Health-Related Quality of Life in Children and Adolescents With Congenital Adrenal Hyperplasia: A Systematic Review and Meta-Analysis

Abstract

Abstract Objective To conduct a systematic review (SR) and meta-analysis (MA) on health-related quality-of-life (QoL) and associated factors among children/adolescents with congenital adrenal hyperplasia (CAH). Method Following registration in the PROSPERO International Prospective Register of Systematic Reviews(reg no: CRD42022313389), Google Scholar, PubMed, LILACS, Cochrane, and Scopus databases were searched up to March 5, 2022, using predefined search strategy/MESH terms to identify original studies describing/assessing self-reported/parent-reported health-related QoL in patients with CAH ≤21 years. Methodological quality was assessed by Newcastle-Ottawa Quality Assessment Scale (NOS), and heterogeneity by I2 statistics. MA assessed mean difference (MD) in QoL between children/adolescents with CAH and healthy children/adolescents. Results Among 1308 publications, the 12 studies eligible for the SR (CAH n = 781) showed NOS scales of 3 to 7/9, and the 6 eligible for MA (CAH n = 227) showed moderate-considerable heterogeneity. MA showed that parent-reported psychosocial QoL (MD 9.9 [−12.6,7.3], P ≤ .001) {consisting of school (MD 7.4[−12.2, −2.5], P = .003), emotional (MD 5.6 [−10.2, −0.9], P = .02) and social domains (MD 4.3 [−8.1, −0.5], P = .03), and self-reported school domain QoL (MD 8.5 [−15.9, −1.2], P = .02) was lower in children/adolescents with CAH while parent-reported and self-reported physical QoL were similar to controls. Factors associated with lower QoL among children/ adolescents with CAH included poor disease control, poor medication compliance, and complications including hyperpigmentation, virilization, hypertension, hospital admission, and urinary incontinence.

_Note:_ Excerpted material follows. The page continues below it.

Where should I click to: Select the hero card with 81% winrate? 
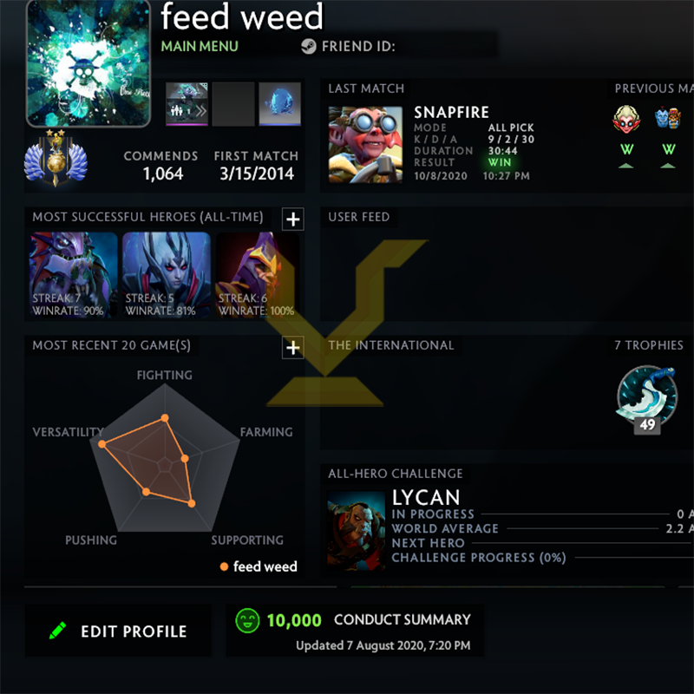(x=167, y=275)
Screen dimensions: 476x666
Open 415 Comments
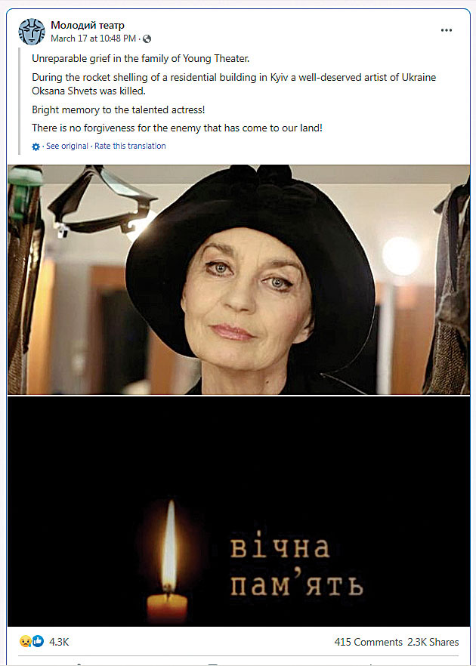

Conclusion Based on available data, children/adolescents with CAH had preserved physical QoL but impaired psychosocial QoL, especially in the school domain. Factors associated with lower QoL included poor disease control and disease/treatment-related complications. There is a need for further high-quality research that investigates the relationship between disease control, provision of psychosocial support, and improvement in QoL in children/adolescents with CAH.